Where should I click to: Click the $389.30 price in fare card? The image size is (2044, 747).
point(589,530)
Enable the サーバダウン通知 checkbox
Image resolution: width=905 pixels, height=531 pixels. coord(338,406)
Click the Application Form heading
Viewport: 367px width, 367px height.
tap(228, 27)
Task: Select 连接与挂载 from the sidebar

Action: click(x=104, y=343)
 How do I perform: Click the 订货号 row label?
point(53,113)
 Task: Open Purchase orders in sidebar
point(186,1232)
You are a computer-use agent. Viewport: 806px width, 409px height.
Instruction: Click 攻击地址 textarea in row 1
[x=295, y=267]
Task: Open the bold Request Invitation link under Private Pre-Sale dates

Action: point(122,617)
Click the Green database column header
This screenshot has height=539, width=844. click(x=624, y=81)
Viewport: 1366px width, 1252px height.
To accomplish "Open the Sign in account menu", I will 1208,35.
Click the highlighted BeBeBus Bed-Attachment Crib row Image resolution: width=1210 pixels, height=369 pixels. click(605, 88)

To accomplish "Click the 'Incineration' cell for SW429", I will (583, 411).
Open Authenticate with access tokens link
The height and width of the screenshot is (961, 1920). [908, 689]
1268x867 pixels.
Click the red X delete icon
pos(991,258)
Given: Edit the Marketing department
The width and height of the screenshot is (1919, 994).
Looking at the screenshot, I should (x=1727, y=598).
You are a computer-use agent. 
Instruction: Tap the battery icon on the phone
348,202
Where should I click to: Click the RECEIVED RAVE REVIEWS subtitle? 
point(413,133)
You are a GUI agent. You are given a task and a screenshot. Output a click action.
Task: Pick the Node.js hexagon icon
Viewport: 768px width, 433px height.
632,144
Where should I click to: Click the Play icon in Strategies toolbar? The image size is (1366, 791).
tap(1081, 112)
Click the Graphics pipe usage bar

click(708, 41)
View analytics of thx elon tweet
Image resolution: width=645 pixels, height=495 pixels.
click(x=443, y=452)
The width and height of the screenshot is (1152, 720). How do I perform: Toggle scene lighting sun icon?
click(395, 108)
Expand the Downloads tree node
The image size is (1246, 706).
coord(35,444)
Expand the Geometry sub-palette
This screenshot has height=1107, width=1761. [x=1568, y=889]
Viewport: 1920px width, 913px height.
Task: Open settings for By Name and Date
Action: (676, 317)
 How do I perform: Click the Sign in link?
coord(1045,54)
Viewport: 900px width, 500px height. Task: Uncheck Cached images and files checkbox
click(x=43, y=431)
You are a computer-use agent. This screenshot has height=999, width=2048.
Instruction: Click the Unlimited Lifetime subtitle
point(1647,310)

□ □ □

Starting at the line that contains "The image size is (1246, 706).", output each remaining line of the listing, the last line included, exactly as it appears.

The image size is (1246, 706).
coord(35,444)
Expand the Geometry sub-palette
This screenshot has height=1107, width=1761. [x=1568, y=889]
Viewport: 1920px width, 913px height.
Task: Open settings for By Name and Date
Action: (676, 317)
 How do I perform: Click the Sign in link?
coord(1045,54)
Viewport: 900px width, 500px height. Task: Uncheck Cached images and files checkbox
click(x=43, y=431)
You are a computer-use agent. This screenshot has height=999, width=2048.
Instruction: Click the Unlimited Lifetime subtitle
point(1647,310)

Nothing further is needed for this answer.